TORONTO - Reggie Evans goes under the knife on Thursday to repair a broken right foot.
There is no question the Raptors will miss his rebounding, his endless energy and the impromptu pep talks which, based on the past few days, aren’t going to stop.
DeMar DeRozan was telling of another Evans “lecture” just the other day.
No one knows at this point how long Evans will be out. That will be determined down the road. Bottom line, he’s not coming back in a couple of weeks so the Raptors are going to have to get by without him for a while which is going to mean change, but not necessarily change for the worse.
If you want to really get honest about it, there’s an opportunity here for the Raptors.
As good as Evans is for the club, there’s a price to be paid for having Reggie Evans in your starting lineup.
For every board he pulls down, for every extra possession he gets you on offence, there’s a downside to his presence.
With Evans in the lineup, the Raptors are basically playing four-on-five every time they’re facing the opponent’s basket. As skilled as Evans is at hitting the glass — and there are few in the league better — he puts the club at a distinct disadvantage offensively.
This is not a knock on Evans nor news to him. How could anyone in good conscience knock a guy who gives his all every time he takes the floor.
But Evans does have limitations and he knows them. He is not a scorer. He’s not even a particularly adept passer.
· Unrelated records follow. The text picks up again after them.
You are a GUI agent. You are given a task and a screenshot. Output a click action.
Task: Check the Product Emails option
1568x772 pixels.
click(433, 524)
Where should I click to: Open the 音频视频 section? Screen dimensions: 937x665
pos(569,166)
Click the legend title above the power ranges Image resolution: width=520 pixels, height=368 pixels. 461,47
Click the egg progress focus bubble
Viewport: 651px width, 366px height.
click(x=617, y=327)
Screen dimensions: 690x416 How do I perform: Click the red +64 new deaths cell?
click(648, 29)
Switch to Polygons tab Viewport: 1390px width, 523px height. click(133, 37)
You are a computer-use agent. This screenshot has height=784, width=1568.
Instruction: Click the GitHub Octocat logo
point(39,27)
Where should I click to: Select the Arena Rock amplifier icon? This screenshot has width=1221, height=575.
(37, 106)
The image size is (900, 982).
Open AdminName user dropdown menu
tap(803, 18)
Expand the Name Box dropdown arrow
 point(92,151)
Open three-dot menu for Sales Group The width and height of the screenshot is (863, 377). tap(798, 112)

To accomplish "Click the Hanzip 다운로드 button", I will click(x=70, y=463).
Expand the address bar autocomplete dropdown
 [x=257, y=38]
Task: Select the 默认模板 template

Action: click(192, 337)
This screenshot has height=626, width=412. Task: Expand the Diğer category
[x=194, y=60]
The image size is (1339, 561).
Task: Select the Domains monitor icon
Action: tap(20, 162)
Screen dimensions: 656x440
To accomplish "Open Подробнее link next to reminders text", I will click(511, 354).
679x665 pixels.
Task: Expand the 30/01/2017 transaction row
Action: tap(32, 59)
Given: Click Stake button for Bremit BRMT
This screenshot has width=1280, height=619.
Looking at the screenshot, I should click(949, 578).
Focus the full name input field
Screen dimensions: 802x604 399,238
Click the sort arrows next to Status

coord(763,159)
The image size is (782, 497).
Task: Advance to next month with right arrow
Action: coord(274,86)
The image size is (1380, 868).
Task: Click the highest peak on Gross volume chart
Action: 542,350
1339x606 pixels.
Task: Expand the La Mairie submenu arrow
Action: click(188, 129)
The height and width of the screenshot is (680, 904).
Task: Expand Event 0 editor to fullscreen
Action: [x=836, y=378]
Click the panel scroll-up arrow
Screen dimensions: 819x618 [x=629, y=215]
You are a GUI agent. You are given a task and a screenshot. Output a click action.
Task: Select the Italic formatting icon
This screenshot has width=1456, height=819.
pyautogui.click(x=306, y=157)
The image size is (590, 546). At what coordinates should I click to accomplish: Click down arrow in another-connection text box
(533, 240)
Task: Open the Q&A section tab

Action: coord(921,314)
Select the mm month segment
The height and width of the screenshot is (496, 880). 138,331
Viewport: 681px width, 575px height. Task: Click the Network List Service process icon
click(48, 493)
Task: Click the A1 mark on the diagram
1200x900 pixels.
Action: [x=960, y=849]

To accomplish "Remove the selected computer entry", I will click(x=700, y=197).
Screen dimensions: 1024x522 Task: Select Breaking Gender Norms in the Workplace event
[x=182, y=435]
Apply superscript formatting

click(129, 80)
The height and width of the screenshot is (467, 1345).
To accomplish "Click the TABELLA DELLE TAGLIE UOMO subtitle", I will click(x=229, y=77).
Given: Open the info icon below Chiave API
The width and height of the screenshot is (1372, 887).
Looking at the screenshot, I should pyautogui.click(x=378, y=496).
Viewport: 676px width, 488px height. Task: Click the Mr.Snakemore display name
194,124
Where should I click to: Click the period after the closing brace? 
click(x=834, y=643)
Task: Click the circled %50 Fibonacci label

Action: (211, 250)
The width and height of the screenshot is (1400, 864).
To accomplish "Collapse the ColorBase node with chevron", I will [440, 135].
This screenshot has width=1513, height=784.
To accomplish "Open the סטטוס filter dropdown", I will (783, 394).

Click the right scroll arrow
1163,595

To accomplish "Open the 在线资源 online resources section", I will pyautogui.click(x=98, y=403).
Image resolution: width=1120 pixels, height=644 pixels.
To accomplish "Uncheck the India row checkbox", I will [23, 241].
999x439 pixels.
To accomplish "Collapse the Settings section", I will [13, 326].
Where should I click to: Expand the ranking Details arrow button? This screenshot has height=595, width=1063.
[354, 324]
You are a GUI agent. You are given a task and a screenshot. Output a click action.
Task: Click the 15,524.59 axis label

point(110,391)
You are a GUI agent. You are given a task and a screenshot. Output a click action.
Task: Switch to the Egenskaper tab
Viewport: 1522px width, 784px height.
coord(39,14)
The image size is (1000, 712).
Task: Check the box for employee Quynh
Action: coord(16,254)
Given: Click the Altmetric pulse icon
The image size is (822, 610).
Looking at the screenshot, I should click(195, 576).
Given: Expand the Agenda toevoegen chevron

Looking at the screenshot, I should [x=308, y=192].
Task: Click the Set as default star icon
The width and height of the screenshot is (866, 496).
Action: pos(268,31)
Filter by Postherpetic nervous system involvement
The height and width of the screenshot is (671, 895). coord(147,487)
There’s a reason he readily agrees to kick it out after just about every rebound he pulls down. Evans knows, just as the coaching staff knows, that the chances of a bucket are much better with any of the other four on the floor taking the shot regardless what combination Jay Triano has out there at any particular time.
Evans gets more out of his skill set than most players in the NBA could ever dream, but putting the ball in the hoop is not part of that skill set.
It is for that reason that Evans can be extremely successful pulling down rebounds and still put his team at a disadvantage at the same time.
Using the controversial plus/minus statistic that has been such a popular tool in hockey circles but not so much in basketball, Evans is a team-worst minus-105 this season. That means that when he has been on the floor, his team has scored exactly 105 points less than the opposition.
The fact that he is a minus isn’t a surprise given the Raptors’ struggles this year, but the gap between himself and the next-worst Raptor is substantial. Andrea Bargnani is second to last in that statistic among Raptors and he’s a minus-80. Leading the team is Amir Johnson, one of Evans’ would-be fill ins. When Johnson is on the floor, the Raptors are a plus-36.
While the plus-minus statistic is in no way a perfect measurement of a single player’s impact on the game — no one statistic is — it is an indication of just how much scoring drops off when Evans is on the floor.
The opportunity for the Raptors in Evans injury is they are now forced to go in another direction. As poor a rebounding team as this franchise has been over the past couple of years, choosing to sit a terrific man on the glass like Evans was not an easy choice to make.
Now they have no choice, which opens up a door for the likes of Joey Dorsey, Amir Johnson or even rookie Ed Davis.
Like Evans, all three have limitations in their game. And it’s a fair assumption to make that none of the three can duplicate what Evans does on the boards. But none of the three puts the Raptors in the same four-on-five bind that Evans does either.
All three — to varying degrees — can score.
Head coach Jay Triano started Dorsey in place of Evans on Sunday. It could be Dorsey starting again tonight against the Washington Wizards or it could be Amir Johnson. Triano has yet to decide although Davis will definitely not start.
Regardless which of the three are in the game, the Raptors may just find out that as popular as Evans is with the fans and his teammates, the alternatives might not be so bad.